# [What is expected]
Rewrite the data below, changing every "Locate an element on the screen" to "Find an element on the screen" and keeping everything else the same.

[Data for locating words and elements]
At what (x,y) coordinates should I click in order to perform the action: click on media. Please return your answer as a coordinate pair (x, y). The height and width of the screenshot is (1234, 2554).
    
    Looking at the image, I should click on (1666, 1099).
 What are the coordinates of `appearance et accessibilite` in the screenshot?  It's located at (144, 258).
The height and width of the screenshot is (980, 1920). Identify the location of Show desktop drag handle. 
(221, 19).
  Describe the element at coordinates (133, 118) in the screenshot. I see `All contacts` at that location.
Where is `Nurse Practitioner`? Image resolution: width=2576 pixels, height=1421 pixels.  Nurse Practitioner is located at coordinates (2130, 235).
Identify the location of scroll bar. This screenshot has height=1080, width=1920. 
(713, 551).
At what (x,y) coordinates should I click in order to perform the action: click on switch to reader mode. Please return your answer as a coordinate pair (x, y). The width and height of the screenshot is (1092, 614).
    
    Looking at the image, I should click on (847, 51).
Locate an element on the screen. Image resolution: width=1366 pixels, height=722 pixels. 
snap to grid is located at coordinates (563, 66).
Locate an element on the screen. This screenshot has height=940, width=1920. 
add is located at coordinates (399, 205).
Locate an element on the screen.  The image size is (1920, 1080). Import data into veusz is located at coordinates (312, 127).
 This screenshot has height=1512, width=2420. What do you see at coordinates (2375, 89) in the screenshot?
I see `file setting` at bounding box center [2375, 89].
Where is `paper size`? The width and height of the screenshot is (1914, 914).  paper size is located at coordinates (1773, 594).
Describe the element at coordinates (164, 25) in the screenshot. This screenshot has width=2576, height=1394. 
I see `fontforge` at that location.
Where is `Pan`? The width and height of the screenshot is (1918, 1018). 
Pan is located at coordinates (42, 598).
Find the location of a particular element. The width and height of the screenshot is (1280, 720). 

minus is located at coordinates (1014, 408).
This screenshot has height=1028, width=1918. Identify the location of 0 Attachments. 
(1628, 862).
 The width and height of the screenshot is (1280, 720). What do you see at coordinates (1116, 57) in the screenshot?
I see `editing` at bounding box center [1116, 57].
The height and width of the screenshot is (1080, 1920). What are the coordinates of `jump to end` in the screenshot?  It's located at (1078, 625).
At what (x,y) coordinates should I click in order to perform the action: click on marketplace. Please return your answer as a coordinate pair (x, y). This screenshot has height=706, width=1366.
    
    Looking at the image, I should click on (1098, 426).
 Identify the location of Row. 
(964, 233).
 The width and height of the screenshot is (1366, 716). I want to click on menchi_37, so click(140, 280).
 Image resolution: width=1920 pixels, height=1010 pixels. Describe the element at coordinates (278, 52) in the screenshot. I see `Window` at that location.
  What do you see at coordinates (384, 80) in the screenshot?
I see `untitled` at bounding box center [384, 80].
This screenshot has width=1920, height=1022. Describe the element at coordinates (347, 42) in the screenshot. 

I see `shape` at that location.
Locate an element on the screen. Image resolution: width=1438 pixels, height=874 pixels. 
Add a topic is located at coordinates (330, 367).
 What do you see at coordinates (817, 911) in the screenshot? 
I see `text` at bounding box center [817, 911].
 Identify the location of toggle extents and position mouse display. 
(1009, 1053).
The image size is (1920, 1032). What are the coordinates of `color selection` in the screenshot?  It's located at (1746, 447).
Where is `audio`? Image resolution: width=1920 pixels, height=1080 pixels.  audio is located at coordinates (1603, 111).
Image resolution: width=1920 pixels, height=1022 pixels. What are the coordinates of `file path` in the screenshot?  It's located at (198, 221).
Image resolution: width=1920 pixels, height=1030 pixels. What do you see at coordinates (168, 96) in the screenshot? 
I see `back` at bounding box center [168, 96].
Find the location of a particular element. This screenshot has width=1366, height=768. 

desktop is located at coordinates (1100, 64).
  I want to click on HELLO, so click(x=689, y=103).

# [Completed exercise]
At what (x,y) coordinates should I click in order to perform the action: click on media. Please return your answer as a coordinate pair (x, y). The height and width of the screenshot is (1234, 2554).
    
    Looking at the image, I should click on (1666, 1099).
 What are the coordinates of `appearance et accessibilite` in the screenshot?  It's located at (144, 258).
The height and width of the screenshot is (980, 1920). Identify the location of Show desktop drag handle. 
(221, 19).
  Describe the element at coordinates (133, 118) in the screenshot. I see `All contacts` at that location.
Where is `Nurse Practitioner`? Image resolution: width=2576 pixels, height=1421 pixels.  Nurse Practitioner is located at coordinates (2130, 235).
Identify the location of scroll bar. This screenshot has height=1080, width=1920. 
(713, 551).
At what (x,y) coordinates should I click in order to perform the action: click on switch to reader mode. Please return your answer as a coordinate pair (x, y). The width and height of the screenshot is (1092, 614).
    
    Looking at the image, I should click on (847, 51).
Find an element on the screen. Image resolution: width=1366 pixels, height=722 pixels. 
snap to grid is located at coordinates (563, 66).
Find an element on the screen. This screenshot has height=940, width=1920. 
add is located at coordinates (399, 205).
Find an element on the screen.  The image size is (1920, 1080). Import data into veusz is located at coordinates (312, 127).
 This screenshot has height=1512, width=2420. What do you see at coordinates (2375, 89) in the screenshot?
I see `file setting` at bounding box center [2375, 89].
Where is `paper size`? The width and height of the screenshot is (1914, 914).  paper size is located at coordinates (1773, 594).
Describe the element at coordinates (164, 25) in the screenshot. This screenshot has width=2576, height=1394. 
I see `fontforge` at that location.
Where is `Pan`? The width and height of the screenshot is (1918, 1018). 
Pan is located at coordinates (42, 598).
Find the location of a particular element. The width and height of the screenshot is (1280, 720). 

minus is located at coordinates (1014, 408).
This screenshot has height=1028, width=1918. Identify the location of 0 Attachments. 
(1628, 862).
 The width and height of the screenshot is (1280, 720). What do you see at coordinates (1116, 57) in the screenshot?
I see `editing` at bounding box center [1116, 57].
The height and width of the screenshot is (1080, 1920). What are the coordinates of `jump to end` in the screenshot?  It's located at (1078, 625).
At what (x,y) coordinates should I click in order to perform the action: click on marketplace. Please return your answer as a coordinate pair (x, y). This screenshot has height=706, width=1366.
    
    Looking at the image, I should click on (1098, 426).
 Identify the location of Row. 
(964, 233).
 The width and height of the screenshot is (1366, 716). I want to click on menchi_37, so click(140, 280).
 Image resolution: width=1920 pixels, height=1010 pixels. Describe the element at coordinates (278, 52) in the screenshot. I see `Window` at that location.
  What do you see at coordinates (384, 80) in the screenshot?
I see `untitled` at bounding box center [384, 80].
This screenshot has width=1920, height=1022. Describe the element at coordinates (347, 42) in the screenshot. 

I see `shape` at that location.
Find an element on the screen. Image resolution: width=1438 pixels, height=874 pixels. 
Add a topic is located at coordinates (330, 367).
 What do you see at coordinates (817, 911) in the screenshot? 
I see `text` at bounding box center [817, 911].
 Identify the location of toggle extents and position mouse display. 
(1009, 1053).
The image size is (1920, 1032). What are the coordinates of `color selection` in the screenshot?  It's located at (1746, 447).
Where is `audio`? Image resolution: width=1920 pixels, height=1080 pixels.  audio is located at coordinates (1603, 111).
Image resolution: width=1920 pixels, height=1022 pixels. What are the coordinates of `file path` in the screenshot?  It's located at (198, 221).
Image resolution: width=1920 pixels, height=1030 pixels. What do you see at coordinates (168, 96) in the screenshot? 
I see `back` at bounding box center [168, 96].
Find the location of a particular element. This screenshot has width=1366, height=768. 

desktop is located at coordinates (1100, 64).
  I want to click on HELLO, so click(x=689, y=103).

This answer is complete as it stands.